Wednesday evening was the first (and perhaps the only) debate between Senator Barbara Boxer (D-California) and her Republican challenger Carly Fiorina.

I’m not a guru of politics. I’m not a pundit of policy debates. I’m not a Beltway lobbyist. My knowledge of politics does not go beyond 101, those classes we take during our freshman college year. I live in New Mexico — not California.

Yet, I care passionately about Senator Barbara Boxer’s reelection. Why? Because I care deeply about life on Earth and I’m very concerned about climate crimes that are killing animals, birds, trees, and also humans in the U.S. as well as all over the world.

Soon I’ll tell you about why we must help Senator Boxer’s reelection campaign, no matter where in the U.S. we live, but first I’ll share a story of how I came to know Senator Boxer.

March 19, 2003: I was living in Seattle. It must have been midday, when I got a call from Cindy Shogan, executive director of Alaska Wilderness League, a Washington-DC based non-profit organization. “Turn on your TV”, said Cindy, “Senator Boxer is showing your polar bear photo on the Senate floor”. She hung up, and I was nowhere near a TV. Later someone emailed me a screenshot from CSPAN — Senator Boxer showing a poster-size image of one of my polar bear photos from the Arctic National Wildlife Refuge in Alaska.

That day Senator Boxer passionately argued to prevent oil drilling in the Arctic Refuge. President George W. Bush was pushing very hard to sell the Arctic Refuge to the oil companies. Cindy had brought some of my photos and a copy of my just published book, Arctic National Wildlife Refuge: Seasons of Life and Land to Senator Boxer’s attention. Cindy’s hope was that it could help counter the arguments made by then Republican Senators Ted Stevens and Frank Murkowski, who had portrayed the Arctic Refuge as a “white nothingness” or “barren, frozen wasteland”. Vice President Dick Cheney sat at his Senate office most of the day, expecting that the Senate would split the votes 50-50, he will break the tie, win the vote, and let the oilers move forward. To their dismay, Senator Boxer’s passionate plea resulted in a 51-49 votes that day. Her use of my book and photos during the Senate debate, however, resulted in my soon to open exhibition at the Smithsonian Institution to turn into a political football. But that’s another story. I slowly began to learn about American politics.

Later that year, the California Academy of Sciences in San Francisco opened my Arctic Refuge exhibition. Senator Boxer attended the opening reception. She told us a story. On March 19, when she returned home later that evening, her granddaughter said, “I’m very proud of you grandma for protecting the polar bear.” That day she indeed did. And she continues to be a champion of the Arctic Refuge, which is a crown jewel of America, and it is also the most biologically diverse conservation area in the entire Arctic.
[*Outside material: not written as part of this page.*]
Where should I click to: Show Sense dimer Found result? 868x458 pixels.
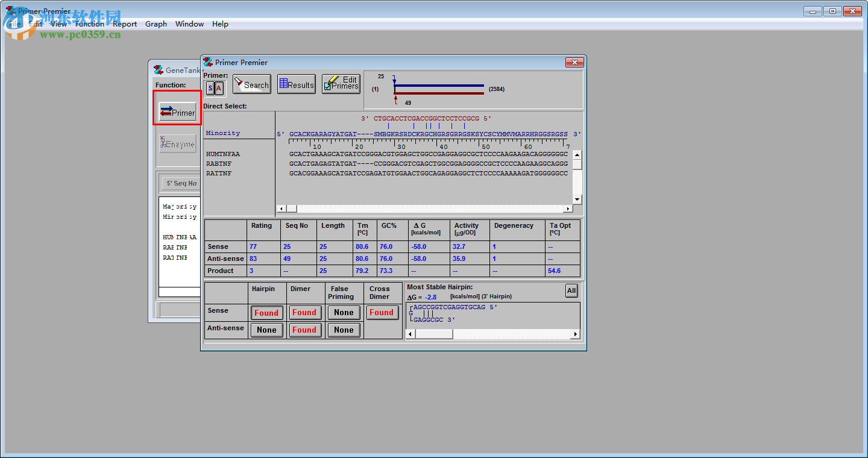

Later this year, on December 6, we will be celebrating the 50th anniversary of the Arctic National Wildlife Refuge. We must never sell the Arctic Refuge to the oil companies.

In 2007, Senator Barbara Boxer became the first woman ever to chair the Senate Environment and Public Works Committee.

Fast forward to 2010. We had BP’s unforgiveable oil-and-methane spill in the gulf, a disaster Jerry Cope and Charles Hambleton have called the crime of the century. Then on June 10, Republican Senator Lisa Murkowski launched an attack to block Environmental Protection Agency’s effort to limit greenhouse gas emissions through the Clean Air Act. Senator Barbara Boxer made a passionate counter-attack. She showed poster-sized images of blackened birds killed by BP’s spill. While showing the dead-bird photos, Senator Boxer said, “They’re almost too painful. But for someone (Senator Lisa Murkowski) to come to this floor to say too much carbon is not dangerous, then I’m sorry, we’ll have to look.” Her passion prevailed and the Republican attempt was defeated by 53-47 votes.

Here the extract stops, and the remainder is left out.